Растрепанная, ободранная и тощая фигура рабочего человека, с свалявшеюся войлоком бородой, в картузе, простреленном и пулями и дробью во время пробы ружья, с какими-то отчаянными порывами ежеминутно доказать, что "жизнь — копейка", такая отчаянная фигура совершенно не походила на фигуру Прохора Порфирыча: на нем всегда был цельный, опрятный картуз, лицо тщательно вымыто, а грязная шея, запыленная мельчайшими железными опилками, носящимися в воздухе мастерской во время работы, пряталась под гарусным шарфом, придерживаемым плисовым воротником достаточно подержанного драпового пальто. Плохонькие, но все-таки выпускные панталоны и ясные признаки поплевывания на носки грязноватых сапог, все это говорило о желании иметь хоть какое-нибудь подобие человека, и главное, человека благородного.
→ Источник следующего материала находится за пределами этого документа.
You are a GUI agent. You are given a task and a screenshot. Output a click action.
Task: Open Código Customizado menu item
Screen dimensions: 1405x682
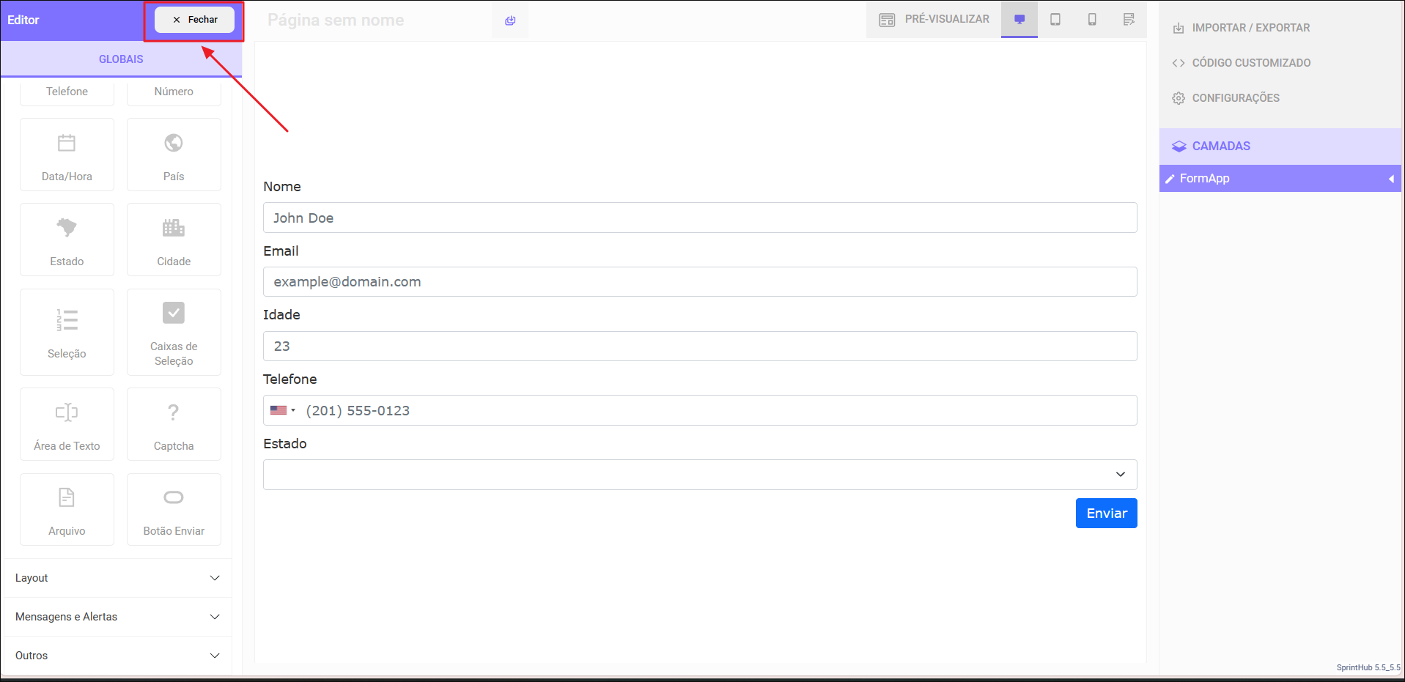click(x=1250, y=63)

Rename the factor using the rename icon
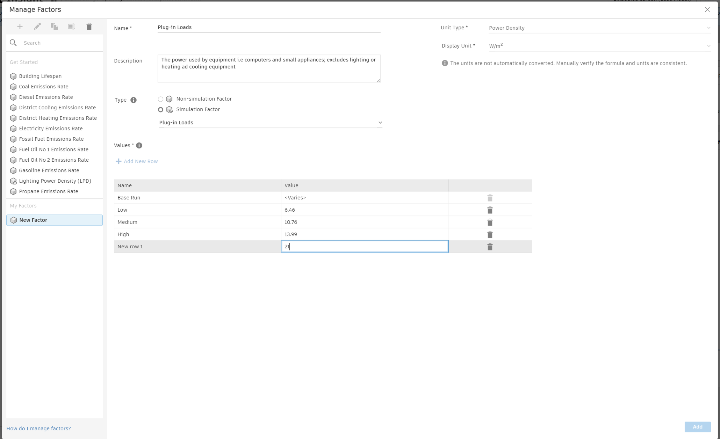pyautogui.click(x=72, y=26)
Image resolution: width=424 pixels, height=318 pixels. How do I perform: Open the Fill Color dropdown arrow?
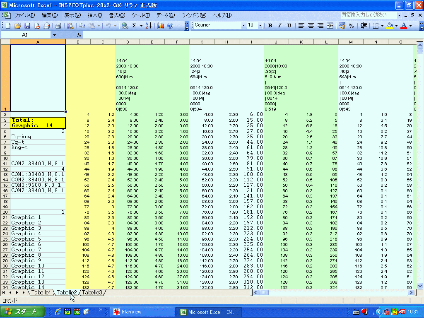[x=396, y=26]
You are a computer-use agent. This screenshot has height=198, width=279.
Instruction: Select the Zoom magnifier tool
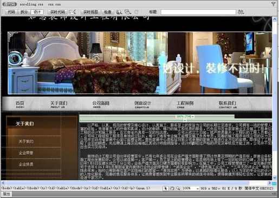[178, 188]
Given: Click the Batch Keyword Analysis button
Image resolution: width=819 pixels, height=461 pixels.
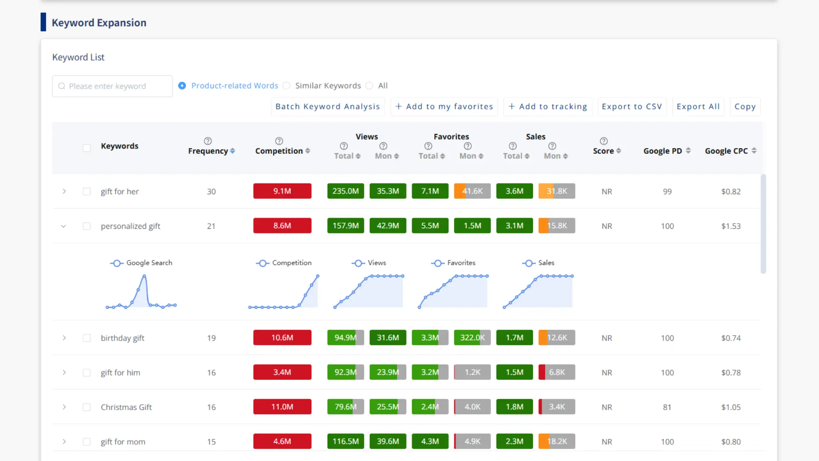Looking at the screenshot, I should click(x=327, y=107).
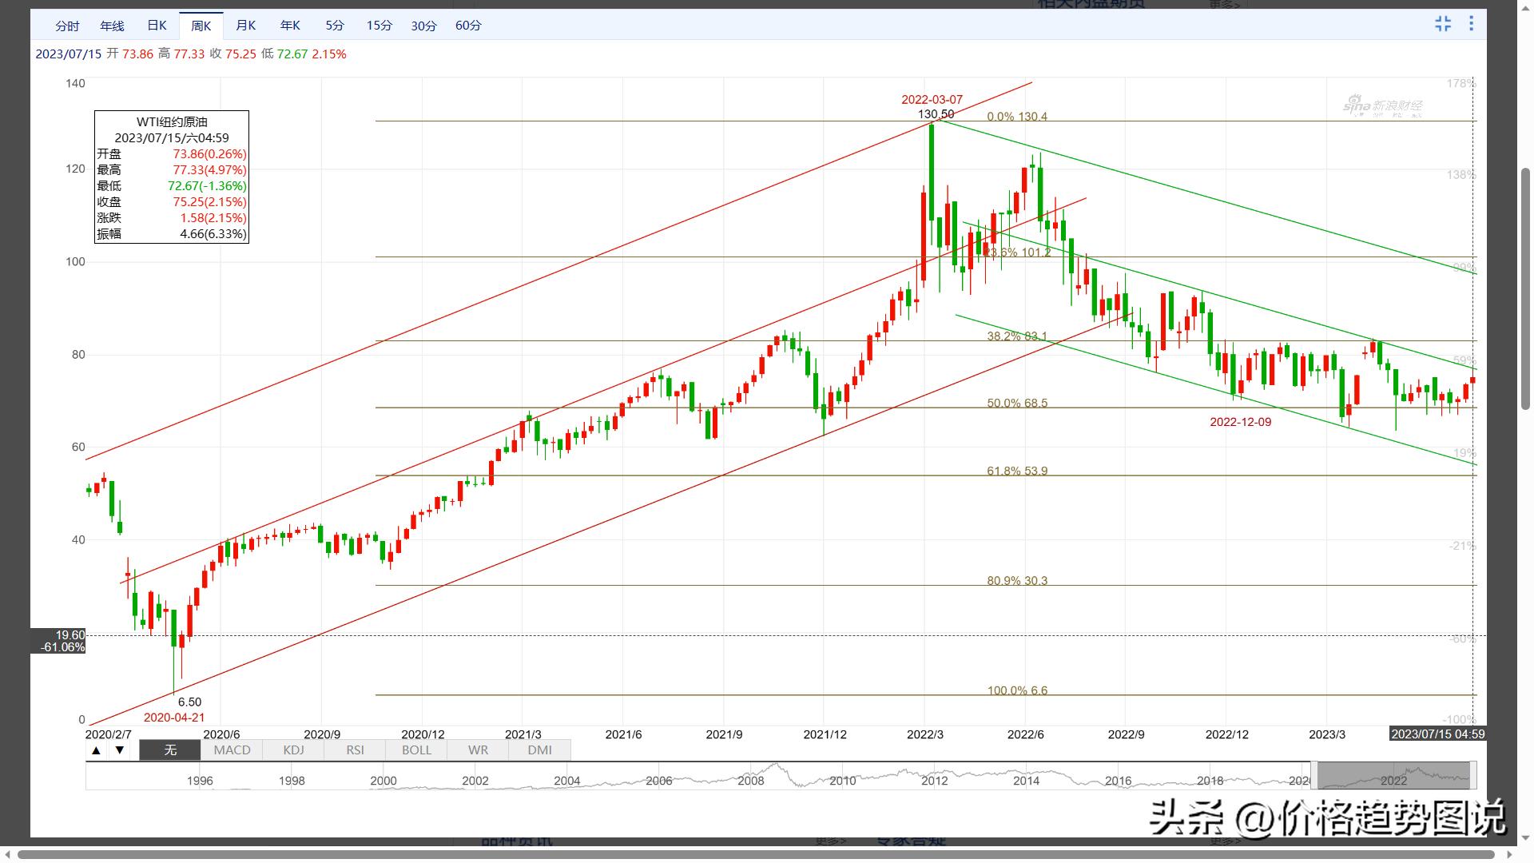This screenshot has width=1534, height=863.
Task: Open the 分时 intraday chart tab
Action: [67, 26]
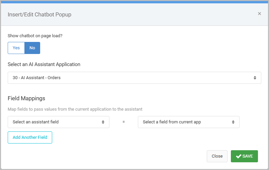The height and width of the screenshot is (170, 269).
Task: Click the field mappings help description text
Action: pyautogui.click(x=75, y=109)
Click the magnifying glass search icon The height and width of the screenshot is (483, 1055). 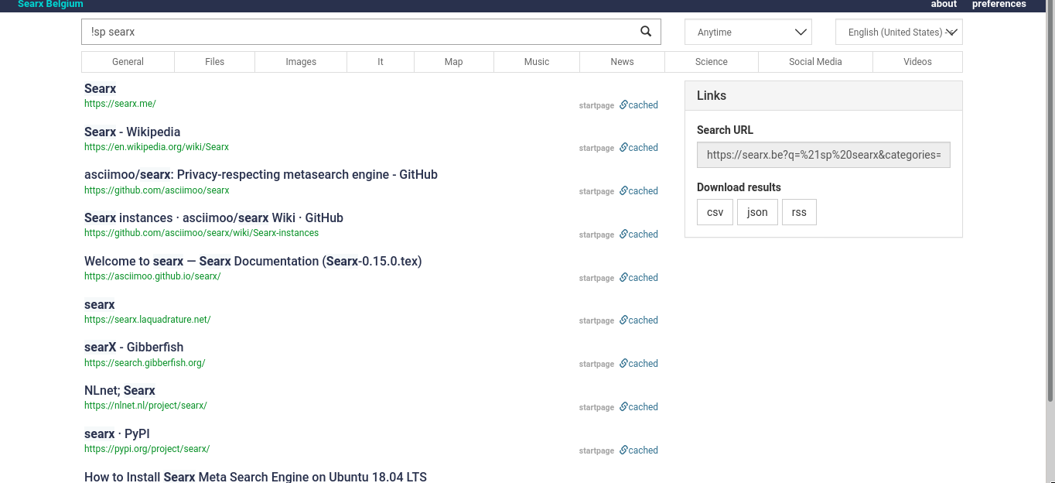pyautogui.click(x=646, y=32)
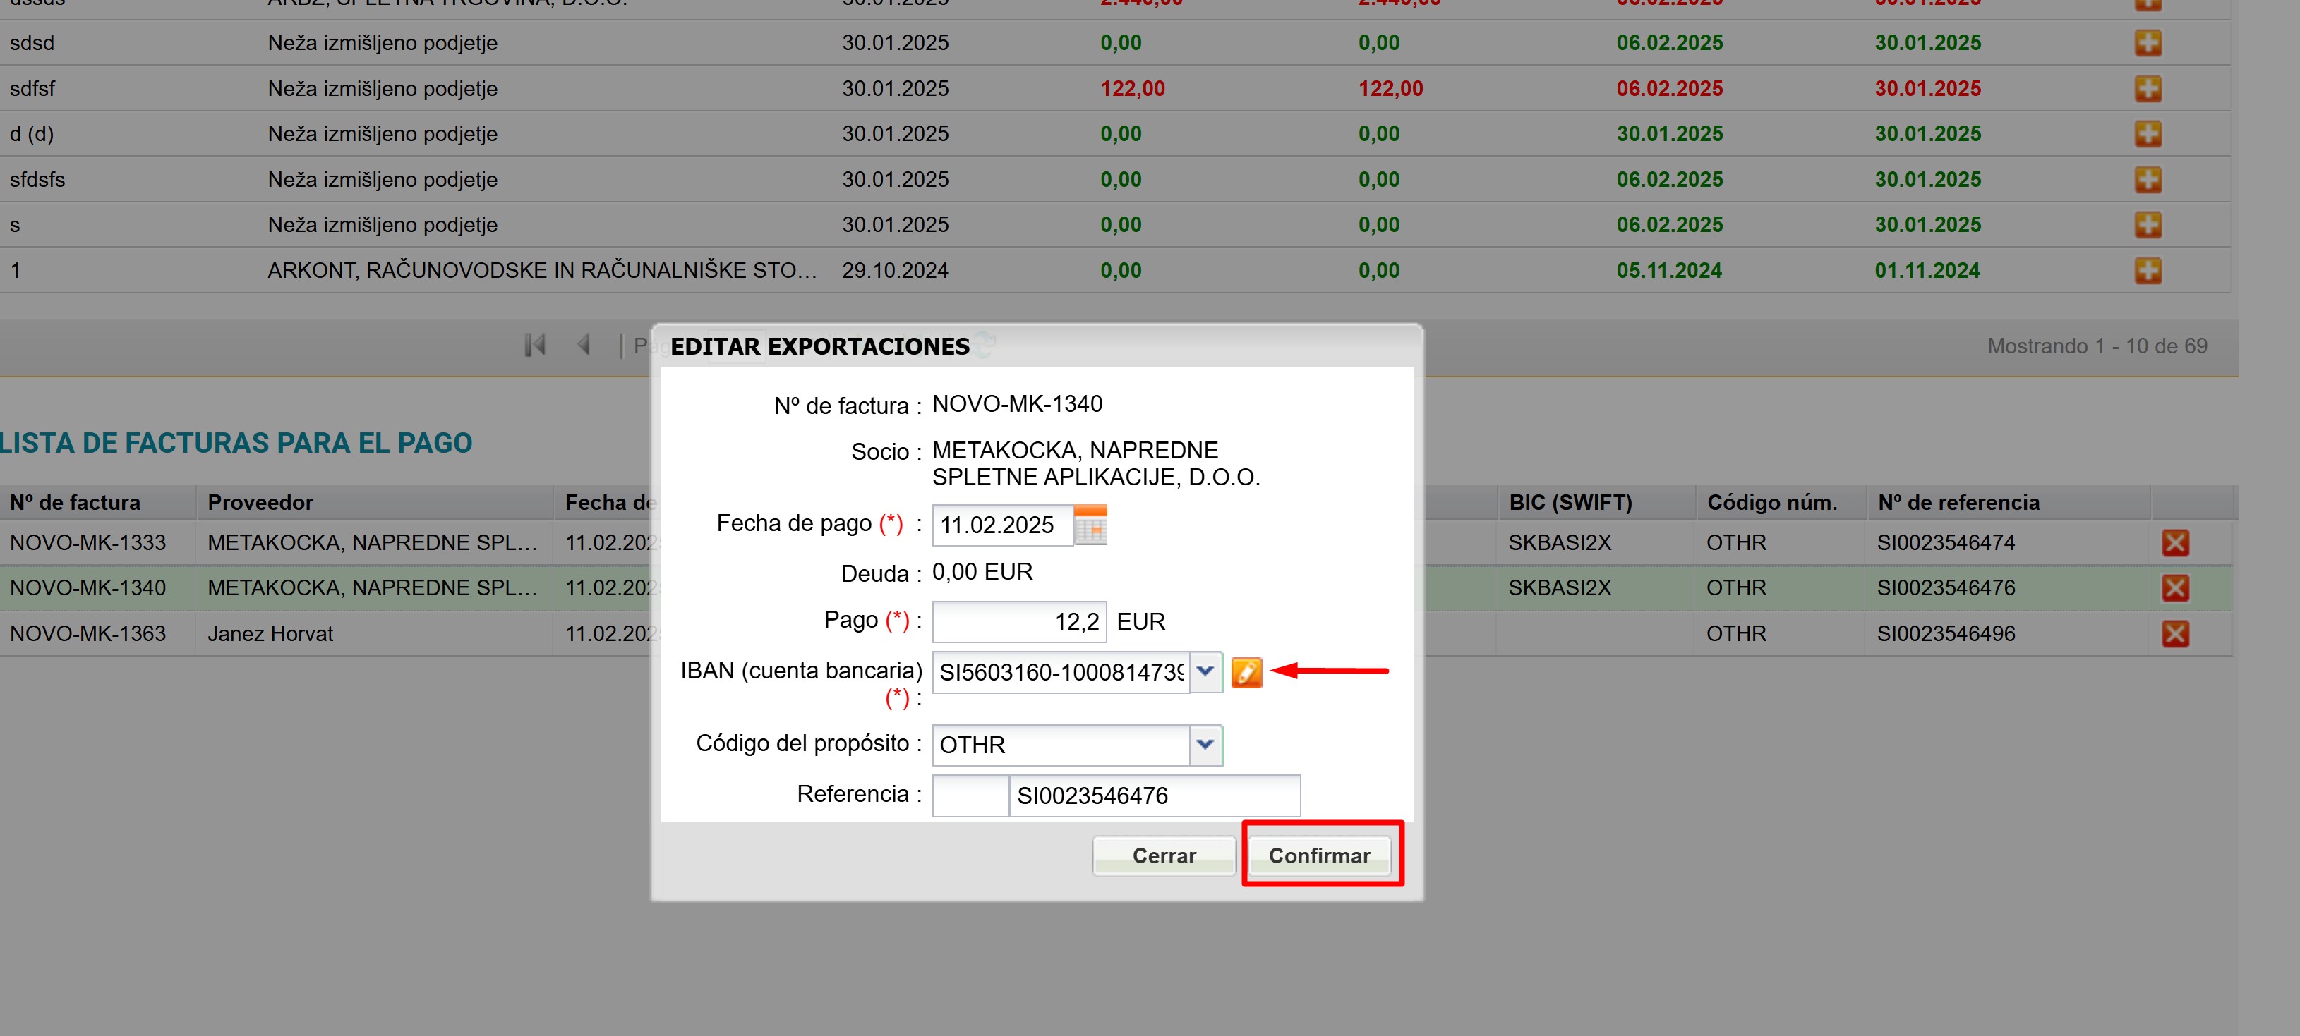The width and height of the screenshot is (2300, 1036).
Task: Sort by BIC (SWIFT) column header
Action: pos(1570,502)
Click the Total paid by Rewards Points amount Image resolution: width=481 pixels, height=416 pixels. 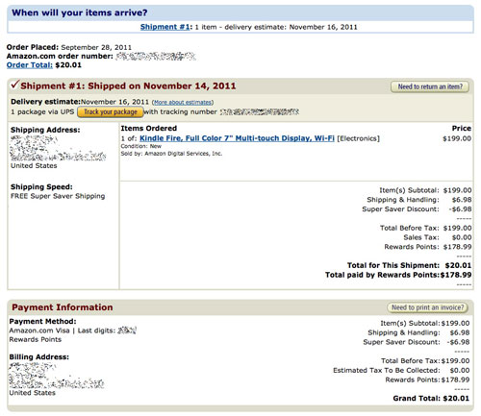click(x=456, y=275)
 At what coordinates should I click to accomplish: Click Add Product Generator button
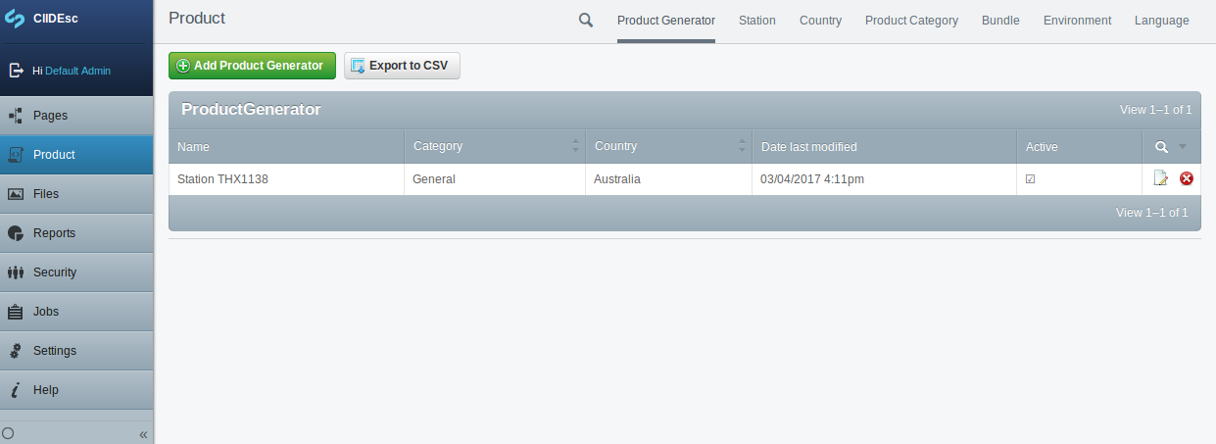click(252, 66)
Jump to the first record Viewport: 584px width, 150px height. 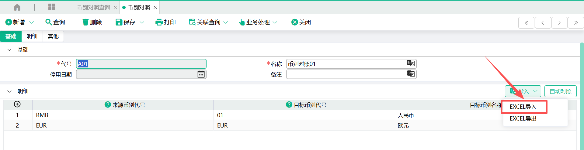tap(526, 23)
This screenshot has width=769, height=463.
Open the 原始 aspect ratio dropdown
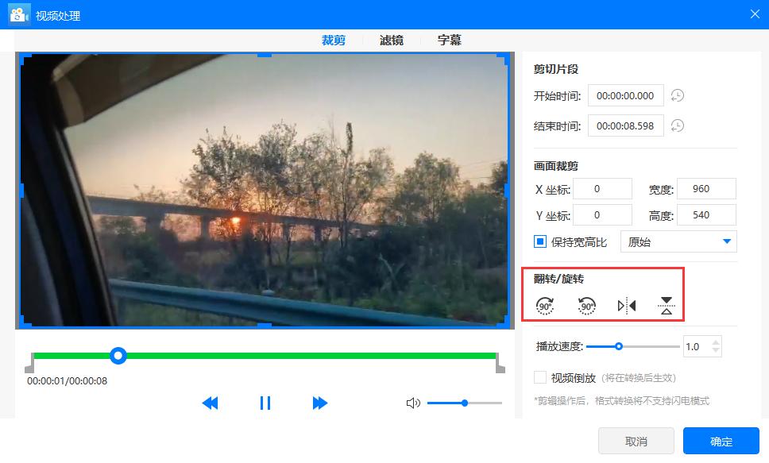[679, 241]
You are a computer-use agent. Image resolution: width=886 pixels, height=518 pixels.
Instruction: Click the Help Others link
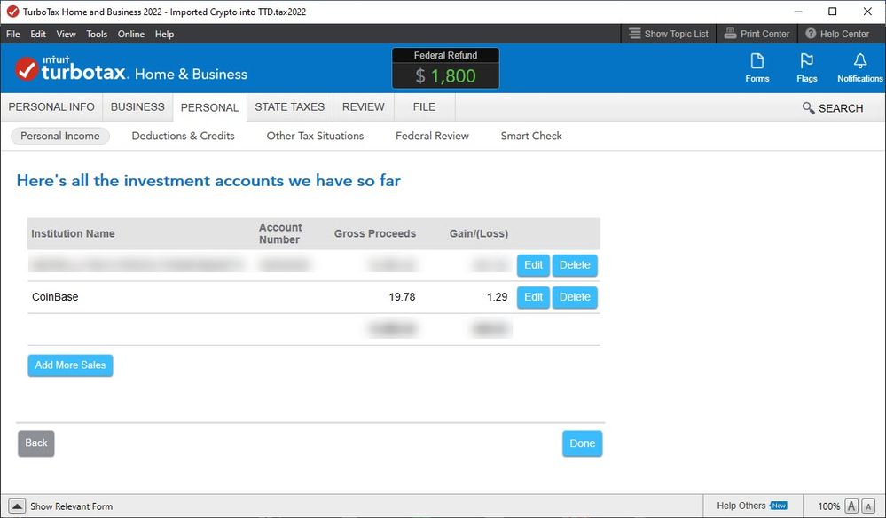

Вообще он не столько походил на мастерового, сколько на семинариста, благочиннического сына; у него не было только этого довольства фильдекосовыми перчатками, этого страстного желания распластать огненного цвета шарф по всей спине, да и физиономия его носила следы постоянной сдержанности, вдумчивости, дела, что сам Прохор Порфирыч называл "расчетом", руководясь им во всех своих поступках.
Так, например, носить немецкое платье Прохора Порфирыча побуждало не только благородство, но и расчет. "Случись, — говорит он, — пожар, примерно, твое дело сторона… Так-то!"